### What is required
Write back every record verbatim.

*** Begin section ***

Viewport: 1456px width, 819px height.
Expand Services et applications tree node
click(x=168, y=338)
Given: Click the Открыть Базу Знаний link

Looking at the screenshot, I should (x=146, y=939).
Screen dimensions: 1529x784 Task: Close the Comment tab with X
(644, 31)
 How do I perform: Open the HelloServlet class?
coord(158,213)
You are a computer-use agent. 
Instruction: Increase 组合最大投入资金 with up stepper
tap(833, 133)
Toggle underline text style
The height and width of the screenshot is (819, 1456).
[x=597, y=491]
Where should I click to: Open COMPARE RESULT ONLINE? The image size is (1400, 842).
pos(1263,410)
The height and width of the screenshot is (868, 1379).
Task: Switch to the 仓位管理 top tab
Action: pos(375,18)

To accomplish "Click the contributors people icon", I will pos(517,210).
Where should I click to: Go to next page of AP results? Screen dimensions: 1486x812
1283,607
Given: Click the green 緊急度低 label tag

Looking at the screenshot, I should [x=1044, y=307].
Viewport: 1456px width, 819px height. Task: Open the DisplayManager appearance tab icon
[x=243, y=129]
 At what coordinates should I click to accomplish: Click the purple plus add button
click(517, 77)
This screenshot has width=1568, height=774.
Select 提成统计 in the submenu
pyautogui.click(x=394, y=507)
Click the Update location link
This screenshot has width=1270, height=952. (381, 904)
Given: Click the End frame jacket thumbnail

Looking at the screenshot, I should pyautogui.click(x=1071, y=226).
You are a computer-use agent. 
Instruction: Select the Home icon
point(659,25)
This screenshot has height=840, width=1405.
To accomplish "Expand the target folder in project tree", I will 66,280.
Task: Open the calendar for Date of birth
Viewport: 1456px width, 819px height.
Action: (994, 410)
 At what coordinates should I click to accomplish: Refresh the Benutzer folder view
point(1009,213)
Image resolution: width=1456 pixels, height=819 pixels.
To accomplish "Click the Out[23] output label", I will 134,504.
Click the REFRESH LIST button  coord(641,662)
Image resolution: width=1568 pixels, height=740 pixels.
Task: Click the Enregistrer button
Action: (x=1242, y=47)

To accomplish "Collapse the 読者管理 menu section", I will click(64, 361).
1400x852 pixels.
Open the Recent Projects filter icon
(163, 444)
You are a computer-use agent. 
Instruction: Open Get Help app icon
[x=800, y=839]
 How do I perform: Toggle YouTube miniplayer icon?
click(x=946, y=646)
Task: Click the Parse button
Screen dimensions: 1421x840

*** End section ***

### Problem solution
Viewport: 1456px width, 819px height.
Expand Services et applications tree node
click(x=168, y=338)
Given: Click the Открыть Базу Знаний link

Looking at the screenshot, I should (x=146, y=939).
Screen dimensions: 1529x784 Task: Close the Comment tab with X
(644, 31)
 How do I perform: Open the HelloServlet class?
coord(158,213)
You are a computer-use agent. 
Instruction: Increase 组合最大投入资金 with up stepper
tap(833, 133)
Toggle underline text style
The height and width of the screenshot is (819, 1456).
[x=597, y=491]
Where should I click to: Open COMPARE RESULT ONLINE? The image size is (1400, 842).
pos(1263,410)
The height and width of the screenshot is (868, 1379).
Task: Switch to the 仓位管理 top tab
Action: pos(375,18)

To accomplish "Click the contributors people icon", I will pos(517,210).
Where should I click to: Go to next page of AP results? Screen dimensions: 1486x812
1283,607
Given: Click the green 緊急度低 label tag

Looking at the screenshot, I should [x=1044, y=307].
Viewport: 1456px width, 819px height. Task: Open the DisplayManager appearance tab icon
[x=243, y=129]
 At what coordinates should I click to accomplish: Click the purple plus add button
click(517, 77)
This screenshot has width=1568, height=774.
Select 提成统计 in the submenu
pyautogui.click(x=394, y=507)
Click the Update location link
This screenshot has width=1270, height=952. (381, 904)
Given: Click the End frame jacket thumbnail

Looking at the screenshot, I should pyautogui.click(x=1071, y=226).
You are a computer-use agent. 
Instruction: Select the Home icon
point(659,25)
This screenshot has height=840, width=1405.
To accomplish "Expand the target folder in project tree", I will 66,280.
Task: Open the calendar for Date of birth
Viewport: 1456px width, 819px height.
Action: (994, 410)
 At what coordinates should I click to accomplish: Refresh the Benutzer folder view
point(1009,213)
Image resolution: width=1456 pixels, height=819 pixels.
To accomplish "Click the Out[23] output label", I will 134,504.
Click the REFRESH LIST button  coord(641,662)
Image resolution: width=1568 pixels, height=740 pixels.
Task: Click the Enregistrer button
Action: (x=1242, y=47)

To accomplish "Collapse the 読者管理 menu section", I will click(64, 361).
1400x852 pixels.
Open the Recent Projects filter icon
(163, 444)
You are a computer-use agent. 
Instruction: Open Get Help app icon
[x=800, y=839]
 How do I perform: Toggle YouTube miniplayer icon?
click(x=946, y=646)
Task: Click the Parse button
Screen dimensions: 1421x840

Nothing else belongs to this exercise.